6.     Er zijn allerlei levensvragen bij natuur en milieu.

7.     Een levensvraag over de natuur is: ‘Dierproeven, een goede zaak?’

8.     In Nederland vinden ongeveer 600.000 dierproeven plaats, in verband met: medisch onderzoek; wetenschappelijk onderzoek; giftigheidsonderzoek; onderzoek in het kader van onderwijs.

9.     Antwoorden op de vraag ‘Dierproeven, mag dat?’

a.     Ja, met als argumenten: gezondheid, veiligheid, welvaart en welzijn van mensen en er is geen bewijs dat dieren pijn lijden.

b.     Nee, met als argumenten: lijden van dieren; dierenwelzijn; testen zijn niet

betrouwbaar; er zijn alternatieven.

c.     Ja, mits het noodzakelijk is voor de mens, bijvoorbeeld gezondheid of

veiligheid.

10.  Het christendom gaat uit van rentmeesterschap: God blijft de eigenaar van de aarde en de mens mag namens God de aarde onderhouden.
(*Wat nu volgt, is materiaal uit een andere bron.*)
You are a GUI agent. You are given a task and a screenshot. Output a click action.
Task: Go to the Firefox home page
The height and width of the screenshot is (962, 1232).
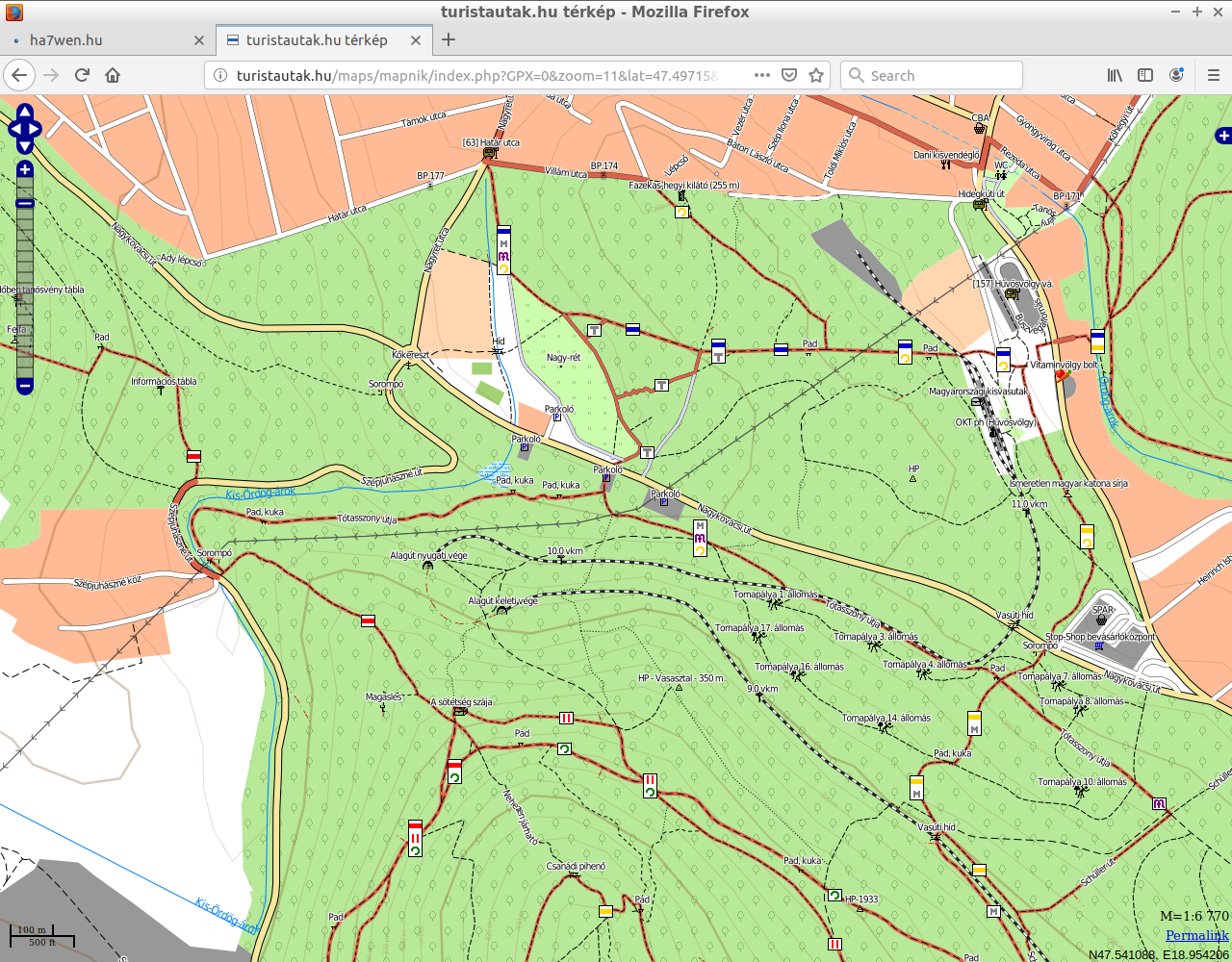[113, 75]
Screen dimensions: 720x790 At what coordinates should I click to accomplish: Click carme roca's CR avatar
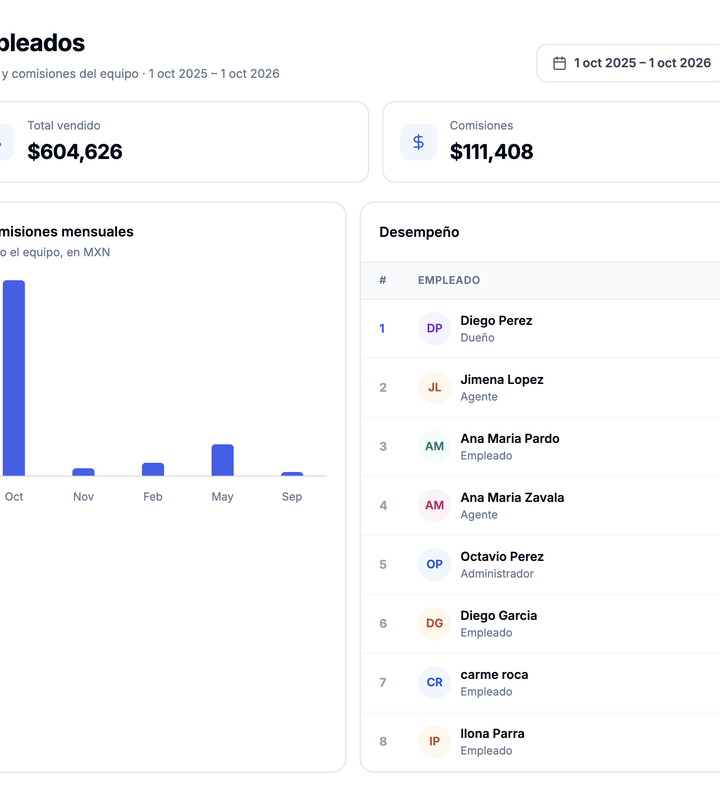(434, 682)
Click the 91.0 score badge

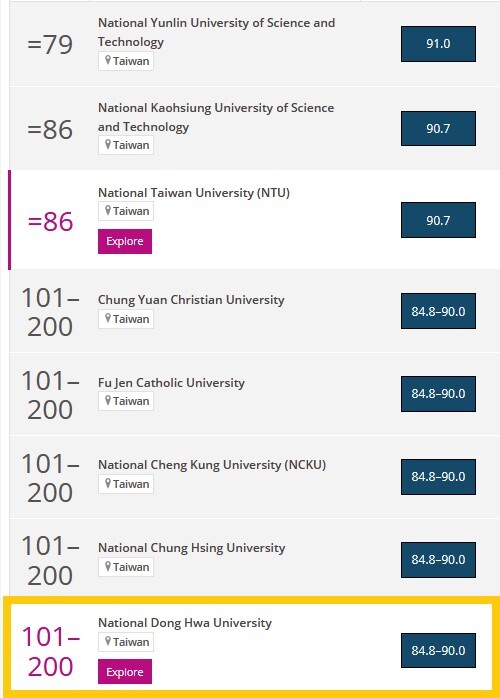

Hij mag de aarde gebruiken voor eigen doeleinden, maar wel met respect voor diezelfde aarde. Franciscus van Assisi (1181 - 1226) is voor christenen een voorbeeld van hoe mensen met de natuur moeten omgaan.

11.  In de Bijbelse visie op de natuur wordt benadrukt dat de mens orde moet aanbrengen in de chaos. De natuur wordt vooral als een bedreiging gezien en de mens mot de natuur onderwerpen. In onze tijd moeten we de krachten van de chaos zoeken in de milieuproblemen, waar de mens verantwoordelijk voor is.

12.  Aristoteles hanteerde een teleologische natuuropvatting: de natuur heeft een eigen aard, een eigen doel, een eigen gerichtheid.

13.  Thomas van Aquino ontwikkelde de scheppingstheologie: de werkelijkheid - ook de natuur - was het product van de scheppingsdaad van God. Hij (God) heeft een bepaalde orde aangebracht in de werkelijkheid en de natuur (theocentrische natuuropvatting).